Rubbings from a Live Man is described on the poster as 'a documentary performed by Warwick Broadhead'. Sometimes confronting, often beautiful, the film mixes up close interviews, with an awareness that artists often speak best via their art — a tricky scenario in this case, since the veteran stage performer had prevously refused to let his work be filmed. Habicht's generous approach to collaboration is clear; the closing credits say Rubbings was 'conceived and realised' by a team of four (including Broadhead, and frequent Habicht collaborator Christopher Pryor).

The film contains remarkable scenes where Broadhead has the courage to face up to his own weaknesses, by pretending to be another person entirely. As Habicht has argued, the film uses performance to get closer to the truth. In one sequence, an emotional Broadhead calls a halt to filming. He appeals to Habicht's humanity, since "I can't tell the story anymore". Many filmmakers would have quietly filed this moment away.

In 2014 Habicht found a new angle on the music documentary: his movie about Brit pop group Pulp circles beyond singer Jarvis Cocker and company, to locals in Sheffield — the city where Pulp began, and had their final concerts. 

I'll be at the front of the line for the NZ International Film Festival debut of Habicht's documentary Spookers — which introduces viewers to the team behind a live haunted house attraction. But I suspect the title I'll be returning to most often in this collection is Love Story.

Despite the generic title, the film offers a unique, intoxicating brew. It sounds so simple; in New York on an arts grant, Habicht falls for a stunning Ukranian who he sees walking the city streets, carrying a slice of cake. Love Story sees the director taking his love of mixing truth and fiction into new territory, while enlisting passersby as co-conspirators.
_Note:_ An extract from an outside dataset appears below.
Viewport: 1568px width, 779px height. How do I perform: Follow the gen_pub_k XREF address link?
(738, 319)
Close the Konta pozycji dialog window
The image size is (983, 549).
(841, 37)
Making Love Story, he found the process worked best when he embraced a "child-like intuitive zone", while finding strangers to interview in New York. His love of people and storytelling has never been more contagious. NZ Herald critic Peter Calder probably nailed it best, when describing the reaction at Love Story's debut screening: viewers were laughing — but "also gasping in amazement at the risky, strange, surprising and wildly romantic ideas sprinkled through it". 

Ian Pryor is editor of NZ On Screen.